WHAT YOU HAVE TO DO: Set down the listing lines from the one containing "You are a computer-use agent. 577x202 pixels." through the one containing "click(106, 23)", inclusive, word for word, leaving the pictures out of your answer.

----- DATASET RECORDS -----

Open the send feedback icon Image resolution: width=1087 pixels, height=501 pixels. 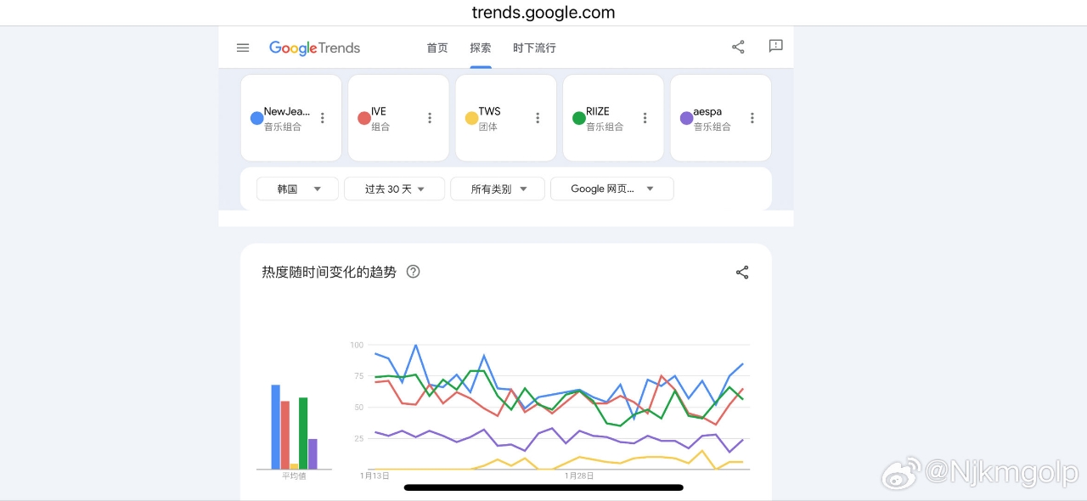coord(775,47)
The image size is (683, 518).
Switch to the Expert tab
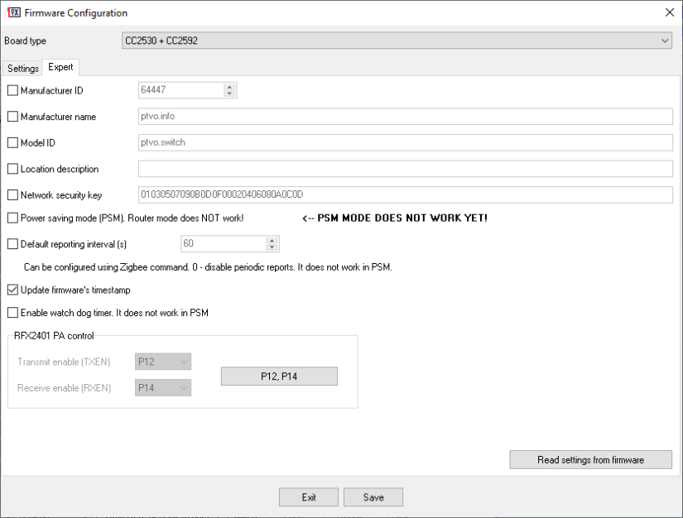[60, 67]
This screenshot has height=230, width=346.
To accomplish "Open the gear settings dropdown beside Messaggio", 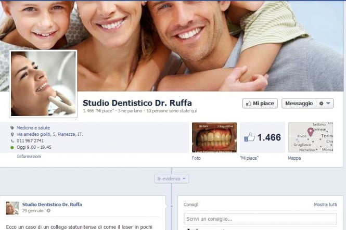I will pyautogui.click(x=325, y=104).
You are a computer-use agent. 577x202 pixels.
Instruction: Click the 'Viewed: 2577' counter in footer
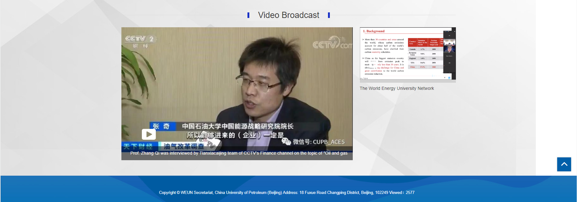[x=402, y=192]
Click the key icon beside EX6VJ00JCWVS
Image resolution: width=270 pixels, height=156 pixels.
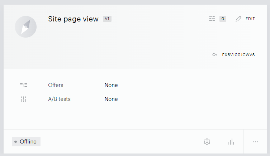(x=215, y=55)
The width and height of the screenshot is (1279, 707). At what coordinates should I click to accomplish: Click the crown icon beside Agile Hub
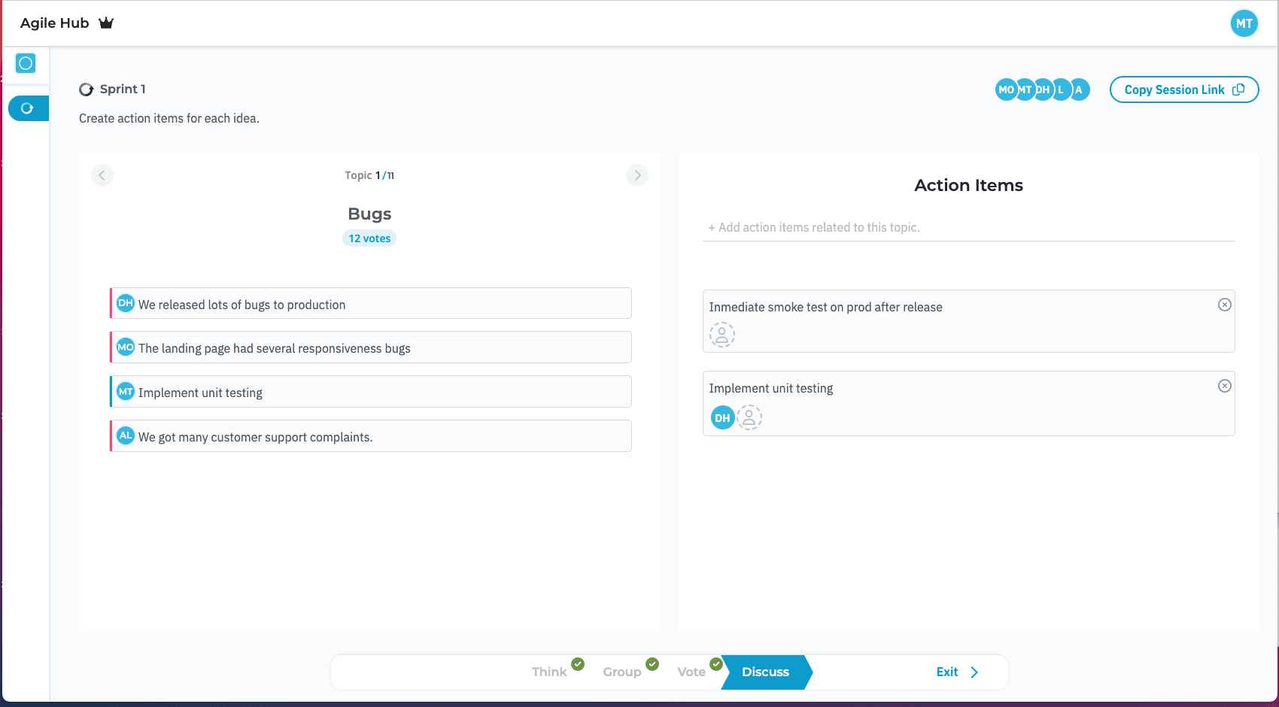click(106, 23)
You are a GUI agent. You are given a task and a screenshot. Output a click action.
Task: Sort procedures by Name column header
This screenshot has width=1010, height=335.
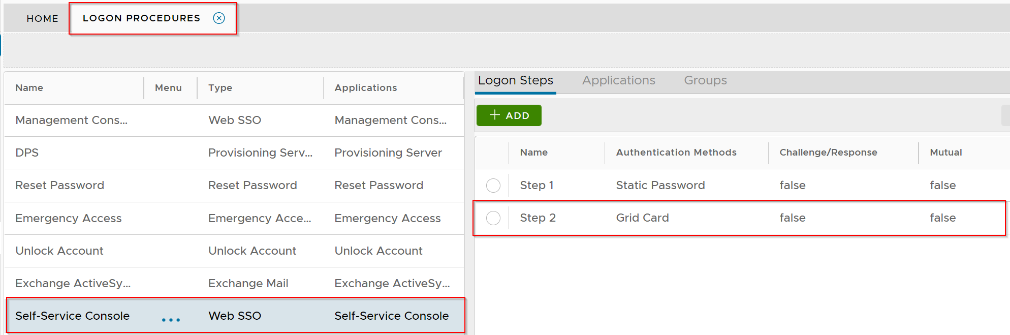click(29, 88)
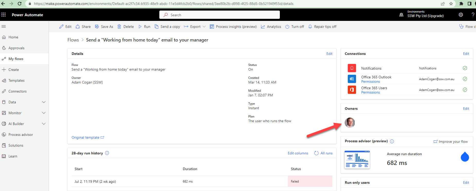Click the Notifications connection bell icon
This screenshot has width=476, height=191.
(x=352, y=68)
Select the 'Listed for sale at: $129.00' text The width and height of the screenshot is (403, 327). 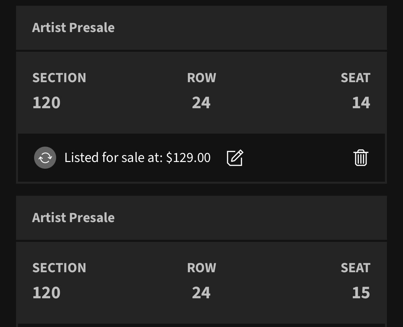point(137,158)
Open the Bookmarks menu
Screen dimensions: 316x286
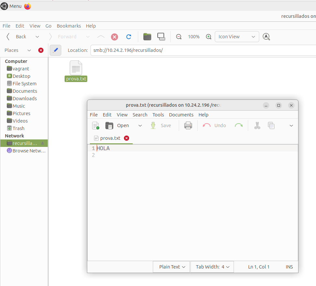[x=68, y=26]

-----

OUTPUT:
You are a computer-use agent. 577x202 pixels.
Instruction: Click the 'Viewed: 2577' counter in footer
[x=402, y=192]
Click the key icon beside EX6VJ00JCWVS
Image resolution: width=270 pixels, height=156 pixels.
(x=215, y=55)
The width and height of the screenshot is (1279, 707). At what coordinates should I click to accomplish: Click the crown icon beside Agile Hub
click(106, 23)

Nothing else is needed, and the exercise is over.